__APLIQUE O QUE LEU__.
[1] Que livro o texto sobre avaliação de políticas públicas recomenda?
[2] Continue o texto sobre avaliação de políticas públicas a partir da última frase.

__TEXTO FORNECIDO__.
☆ ☆ ☆ ☆ ☆

Hoje, a maior parte dos trabalhos de avaliação de políticas públicas recomendados por instituições internacionais tenta utilizar RCTs e seus resultados, embora às vezes aquém da generalidade proposta no desenho inicial, são robustos e muito interessantes. Recomendo particularmente o trabalho de livro de Banerjee e Duflo, Poor Economics, que mostra um novo olhar sobre o comportamento de famílias pobres no mundo inteiro, sendo a maior parte dos resultados frutos de RCTs.

☆ ☆ ☆ ☆ ☆

__MATERIAL DO EXERCÍCIO__.

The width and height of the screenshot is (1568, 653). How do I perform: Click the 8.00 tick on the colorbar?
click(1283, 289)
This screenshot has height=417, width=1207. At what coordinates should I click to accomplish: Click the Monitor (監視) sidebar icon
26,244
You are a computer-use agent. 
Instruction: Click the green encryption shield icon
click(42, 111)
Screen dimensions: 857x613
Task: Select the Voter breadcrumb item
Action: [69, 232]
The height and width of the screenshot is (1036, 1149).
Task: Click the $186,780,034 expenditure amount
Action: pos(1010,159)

☆ ☆ ☆ ☆ ☆

__RESPOSTAS__.
[1] Poor Economics, de Banerjee e Duflo.

[2]
Doyle et al (2013) analisam via RCTs o impacto dos investimentos do programa entre o pré-natal e os 18 meses de vida das crianças, medindo os efeitos tanto sobre os pais quanto nas crianças. Os resultados mostram que o impacto do programa está concentrado no comportamento dos pais e no ambiente familiar, com poucos impactos sobre o desenvolvimento infantil nesse estágio inicial de vida. Ainda assim, é muito difícil identificar avanços em crianças tão pequenos e alguns resultados positivos indicam que pode haver importantes avanços, que vão ser medidos quando essas crianças ficarem mais velhas. Isso indica que programas de visita podem ser úteis como forma de melhorar as habilidades de pais em um relativo curto espaço de tempo. Como esse programa foi desenhado mais para afetar as capacidades dos pais, podemos concluir que os resultados foram muito bons. Mas ele não é o único.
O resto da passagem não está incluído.